Cells were washed once in 1 ml antibody incubation buffer (0.05% Tween replaced by 0.05% Saponin for this and following steps with nuclei). Nuclei were isolated by further Saponin incubation overnight in parallel to the antibody staining. For BM, we sorted nine plates each for H3K4me1, H3K4me3 and H3K9me3.

sortChIC-seq: pA-MN targeting

In step 4, cells were pelleted at 500 g for 4 min and resuspended in 200 μl antibody incubation buffer per 1 million cells and were aliquoted into 0.5 ml protein low binding tubes containing the primary histone mark antibody (details can be found in the Supplementary Note section Materials section) diluted in 200 μl antibody incubation buffer; in step 5, cells were incubated overnight at 4 oC on a roller, (step 6) before they were washed once with 500 μl Wash Buffer. In the case of double-labeling experiments, cells were incubated with antibodies against H3K4me1 and H3K9me3 together at the same concentrations as for the single-mark experiments. Afterwards (step 7), cells were resuspended in 500 μl wash buffer containing pA-MN (3 ng ml−1) and Hoechst 34580 (5 μg ml−1) and (step 8) incubated for 1 h at 4 °C on a roller. In step 9, finally, cells were washed an additional two times with 500 μl Wash Buffer before passing them through a 70 μm cell strainer (Corning, 431751).

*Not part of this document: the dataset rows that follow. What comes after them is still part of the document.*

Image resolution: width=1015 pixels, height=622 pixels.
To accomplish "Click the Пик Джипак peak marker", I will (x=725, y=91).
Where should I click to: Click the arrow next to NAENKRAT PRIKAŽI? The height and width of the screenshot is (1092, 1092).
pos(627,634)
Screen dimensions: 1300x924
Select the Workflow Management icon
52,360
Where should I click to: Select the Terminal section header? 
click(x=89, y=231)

sortChIC-seq: FACS sorting

In step 10, for all experiments, cells were gated additionally to cell surface markers for G1 cell cycle stage based on the Hoechst staining on an Influx FACS machine into 384 well plates, containing 5 μl sterile filtered mineral oil (Sigma Aldrich) per well, using forward scatter and trigger pulse width to further remove cell doublets. Cells were sorted using index sorting, which records FACS information for every sorted well. To further exclude missorting of more than the intended cell, we used custom sort settings—objective: single, number of drops=1, extra coincidence=complete empty (no signal in the previous and next drop) and phase mask=center 10/16 (cell is in the middle of the sorted drop).

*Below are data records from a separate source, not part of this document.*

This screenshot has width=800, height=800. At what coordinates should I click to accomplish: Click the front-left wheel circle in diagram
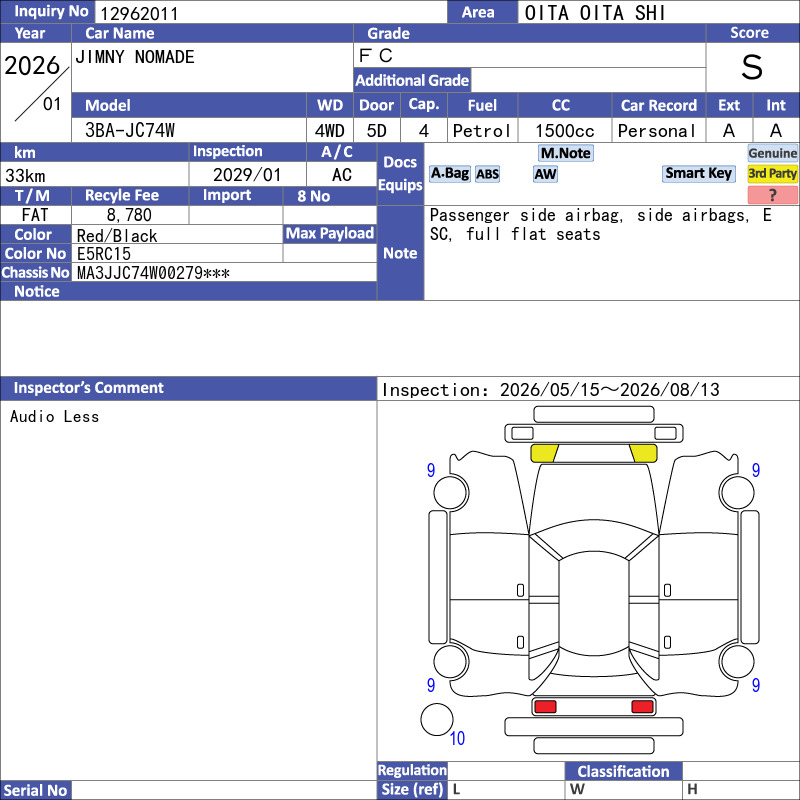click(451, 492)
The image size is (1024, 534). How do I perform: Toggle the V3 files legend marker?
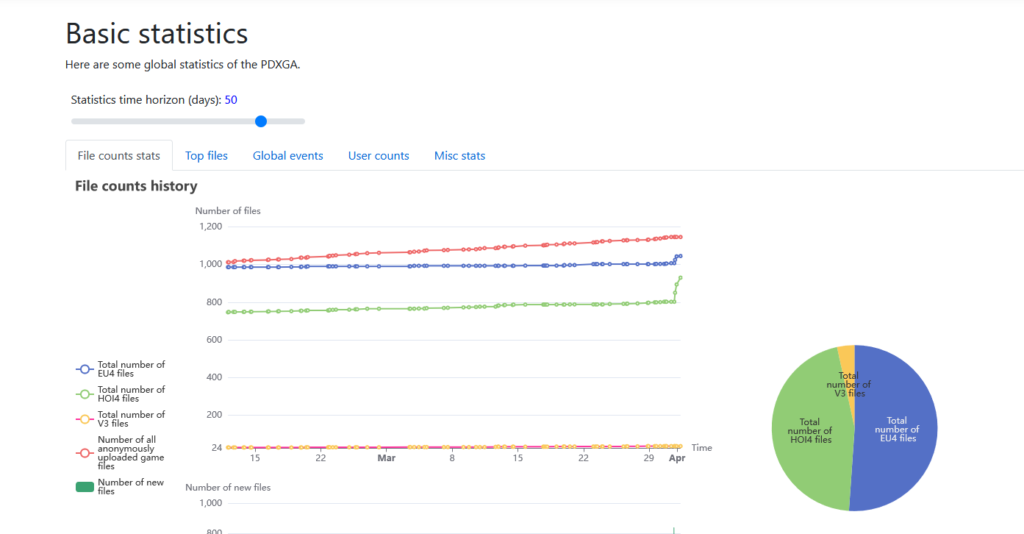point(84,419)
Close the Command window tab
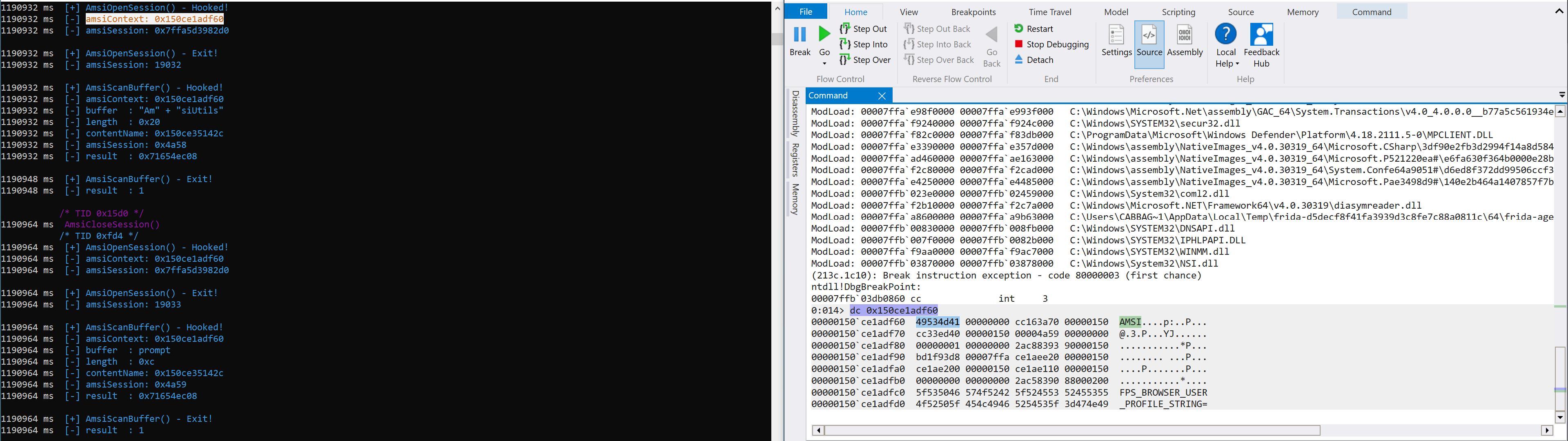Viewport: 1568px width, 441px height. [882, 96]
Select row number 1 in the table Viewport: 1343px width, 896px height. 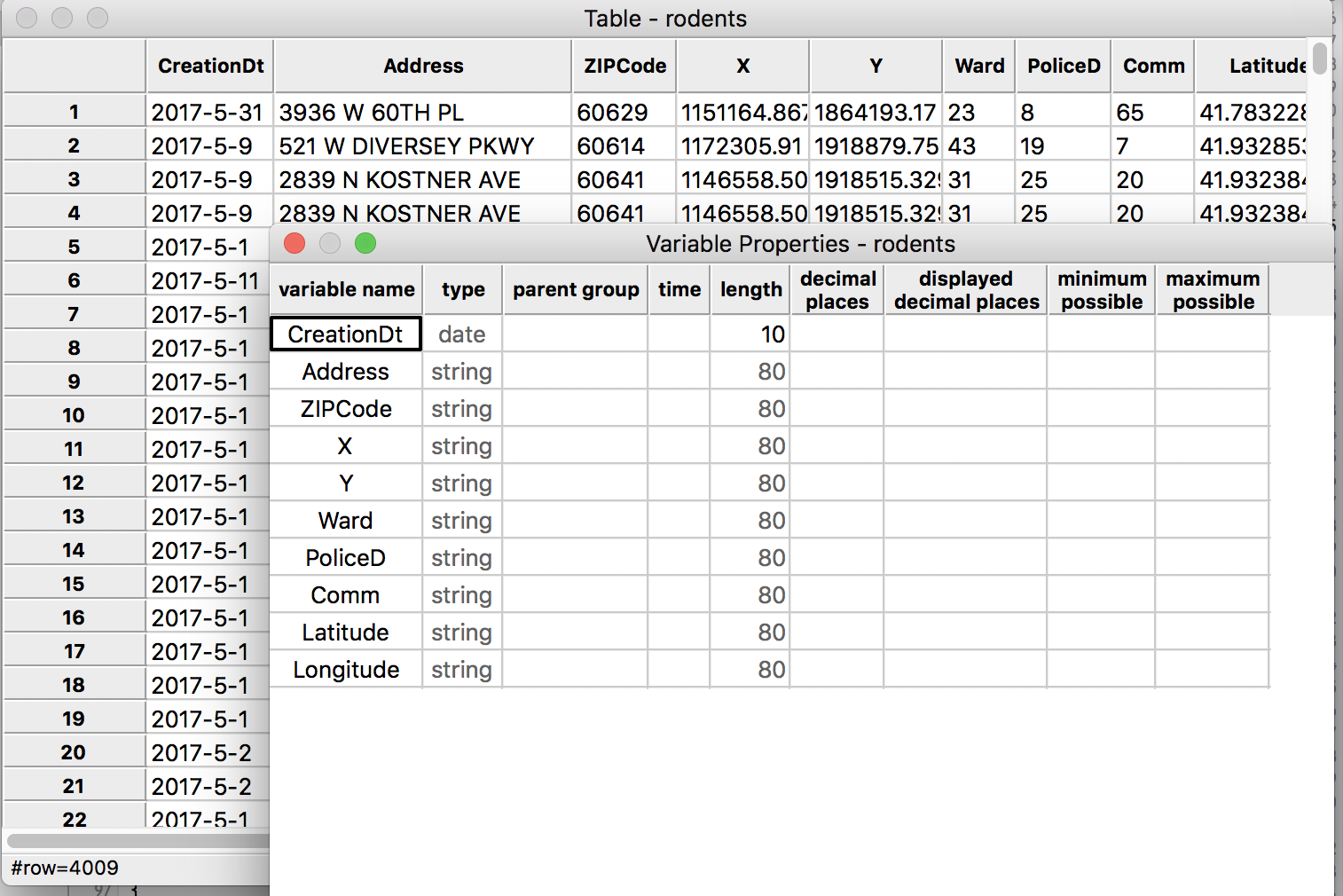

Sort layouts for separate experiments can be found in Extended Data Figs. 1a, 3a and 8a, with total number of plates sorted per condition found in Supplementary Table 4. Antibody details can be found in the Supplementary Note section Materials section. Data was collected using BD FACS software (version 1.2.0.124).

sortChIC-seq: pA-MN activation

The following small volumes were distributed using a Nanodrop II system (Innovadyme) and plates were spun for 2 min at 4 °C and 2,000g after each reagent addition.

In step 11, 100 nl of basic ChIC buffer, containing 2 mM CaCl2, was added per well to induce pA-MN mediated chromatin digestion. In step 12, for digestion, plates were incubated for 30 min in a PCR machine set at 4 °C. Afterwards (step 13), the reaction was stopped by adding 100 nl of a stop solution containing 40 mM EGTA (chelates Ca2+ and stops MN, Thermo, 15425795), 1.5% NP40 and 10 nl 2 mg ml−1 proteinase K (Invitrogen, AM2548). In step 14, plates were incubated in a PCR machine for further 20 min at 4 °C, before chromatin is released and pA-MN was permanently destroyed by proteinase K digestion at 65 °C for 6 h followed by 80 °C for 20 min to heat inactivate proteinase K. Afterwards, plates can be stored at −80 °C until further processing.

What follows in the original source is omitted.